Work request 1
From the Buffalo Norsemen text, list every person it names, with the role it gives each.
Work request 2
Using the Buffalo Norsemen text, decide whether each statement agrees with it. Give yes or no and quote the words that settle it.
(a) The team played its home games at the Tonawanda Sports Center in North Tonawanda.
(b) North Tonawanda lies 12 miles south of Buffalo.
(c) In the film, the Norsemen uniform design appears on the Peterborough Patriots.
Work request 3
Answer these questions from the Buffalo Norsemen text.
(a) In which division did the team play?
(b) Which real team were the Charlestown Chiefs based on?
(c) Which NAHL team had uniforms similar to those of the Patriots in the film?

Document text below:

- City: North Tonawanda, New York
- League: North American Hockey League
- Division: West
- Operated: 1975—1976
- Home arena: Tonawanda Sports Center
- Colors: White, Green, Gold
- Owners: Dr. Dudley Turecki & Peter Gambino
- General manager: Willie Marshall
- Head coach: Guy Trottier
- Captain: Steve Atkinson

= Buffalo Norsemen =

The Buffalo Norsemen played in the old North American Hockey League (NAHL) during the 1975–76 season, playing their home games in North Tonawanda, New York, a suburb of Buffalo 12 miles to the north, at the Tonawanda Sports Center.

An incident at a Norsemen playoff game that season was portrayed in the movie Slap Shot. A regular season game in the film between the Charlestown Chiefs and the Peterborough Patriots is based on a real game between the Norsemen and the Johnstown Jets, the team that the Charlestown Chiefs were based on, during the NAHL playoffs. The Norsemen uniform design and colours appear in the film as the Hyannisport Presidents, and the Patriots have similar uniforms to the Syracuse Blazers of the NAHL. The film used similar uniforms as the teams in the NAHL but rearranged the storylines.

End of Document text.
Data below:

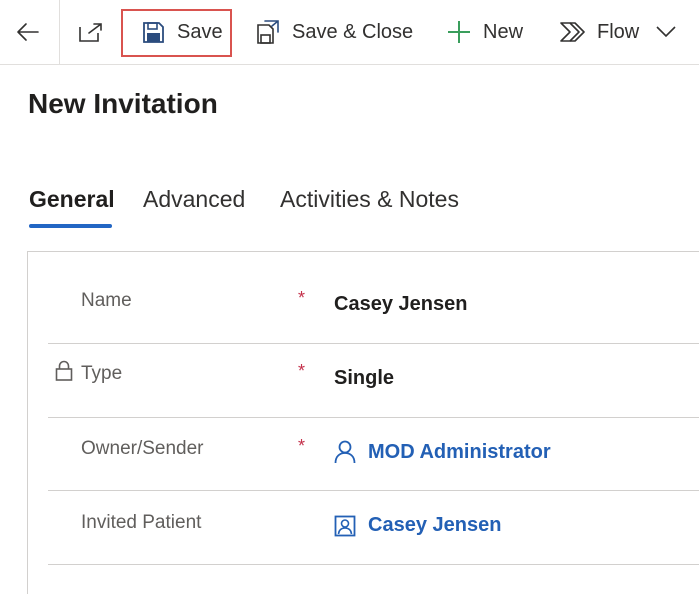 This screenshot has width=699, height=594. Describe the element at coordinates (60, 32) in the screenshot. I see `toolbar-divider` at that location.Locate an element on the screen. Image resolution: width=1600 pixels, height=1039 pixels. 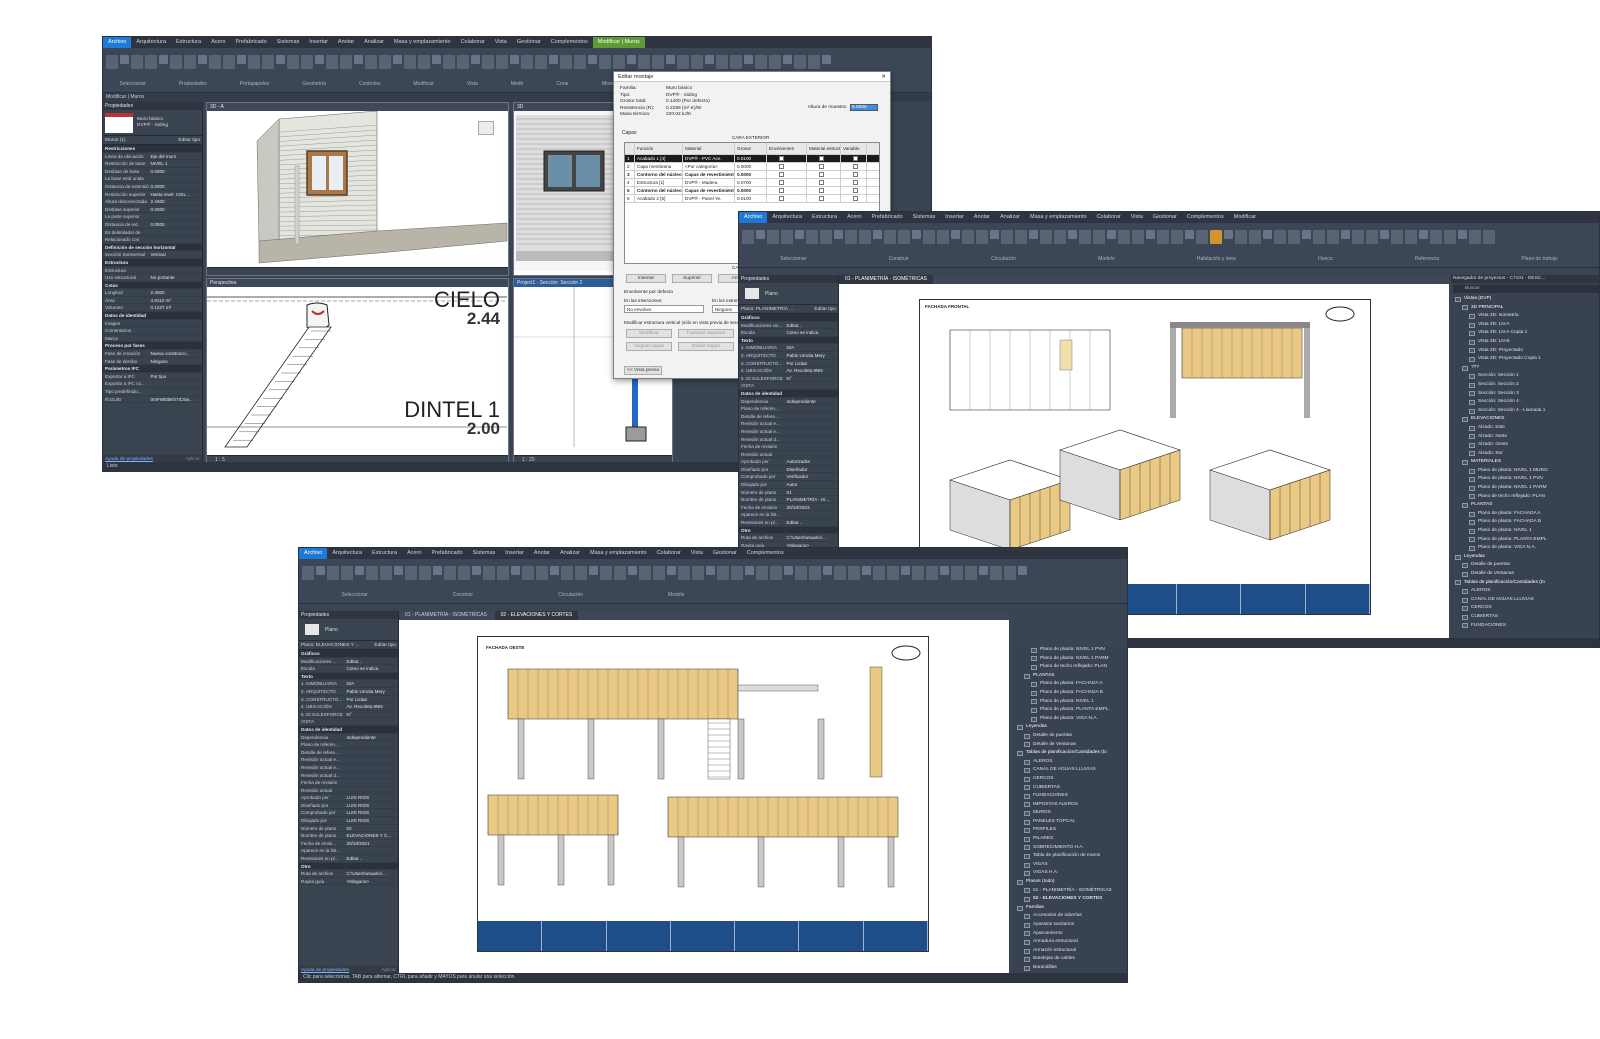
browser-item: Leyendas is located at coordinates (1525, 558).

End of Data.

Exercise result 1
- Dr. Dudley Turecki: owner
- Peter Gambino: owner
- Willie Marshall: general manager
- Guy Trottier: head coach
- Steve Atkinson: captain

Exercise result 2
(a) Yes: "playing their home games in North Tonawanda, New York, a suburb of Buffalo 12 miles to the north, at the Tonawanda Sports Center"
(b) No: "a suburb of Buffalo 12 miles to the north"
(c) No: "The Norsemen uniform design and colours appear in the film as the Hyannisport Presidents"

Exercise result 3
(a) West
(b) The Johnstown Jets
(c) The Syracuse Blazers